____ EXCERTO FORNECIDO
A CÂMARA CLARA - NOTAS SOBRE A FOTOGRAFIA

O ‹‹ar››

 

       Todavia, quando se trata de uma pessoa - e já não de uma coisa - a evidência da Fotografia tem todo um outro sentido. Ver fotografados uma garrafa, um ramo de íris, uma galinha, um palácio, apenas compromete a realidade. Mas um corpo, um rosto e, mais ainda, tantas vezes os de um ser amado? Uma vez que a Fotografia (é esse o seu noema) autentifica a existência de tal pessoa, eu quero encontrá-la por inteiro, isto é, na essência, ‹‹tal como ela própria é››, para além de uma mera semelhança, civil ou hereditária. Aqui, a crueza da Foto torna-se mais dolorosa, porque ela só pode responder ao meu desejo louco através de qualquer coisa de indizível: evidente (é a lei da Fotografia) e, contudo, improvável (não posso prová-lo). Esse qualquer coisa é o ar.

 

       O ar de um rosto é indecomponível (a partir do momento em que posso decompor, eu provo ou recuso; em suma, duvido, afasto-me da Fotografia que, por natureza, é toda evidência: a evidência é aquilo que não quer ser decomposto). O ar não é um dado esquemático, intelectual, como o é uma silhueta. O ar também não é uma simples analogia – por muito avançada que seja - como o é a «semelhança». Não, o ar é essa coisa exorbitante que leva do corpo à alma - animula, pequena alma individual, para uns boa, para outros má. Assim, percorria eu as fotos da minha mãe seguindo um caminho iniciático que me conduzia a este grito, fim de toda a linguagem: «É isto! » Primeiro, algumas fotos indignas, que só me davam dela a sua identidade mais grosseira, civil; depois fotos, inúmeras fotos, nas quais lia a sua ‹‹expressão individual» (fotos analógicas, ‹‹semelhantes»); por fim, a Fotografia do Jardim de Inverno, onde faço muito mais do que reconhecê-la (palavra demasiado grosseira): em que a volto a encontrar. Despertar brusco, fora da ‹‹semelhança››, satori em que as palavras falham, evidência rara, talvez única do ‹‹Assim, sim, assim e mais nada››.
________
**ENUNCIADO:**
Responda, por favor, às perguntas seguintes sobre o excerto, numerando as respostas da mesma forma.
1. Que coisas fotografadas, segundo o excerto, apenas comprometem a realidade?
2. Em que fotografia a mãe é reencontrada, e não apenas reconhecida?
3. Que grito o excerto chama de «fim de toda a linguagem»?
____ DADOS BRUTOS
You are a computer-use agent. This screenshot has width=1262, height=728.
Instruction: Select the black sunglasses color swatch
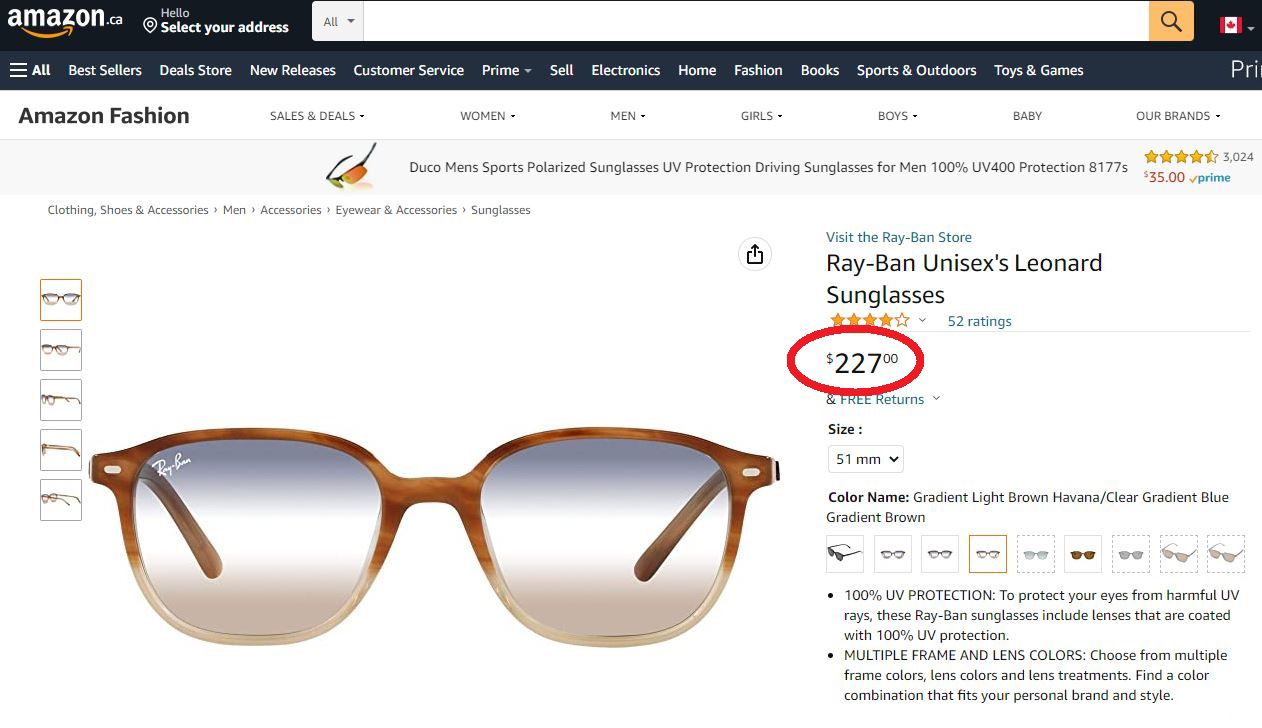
________
**RESPOSTA:**
1. Uma garrafa, um ramo de íris, uma galinha e um palácio.
2. Na Fotografia do Jardim de Inverno.
3. «É isto!»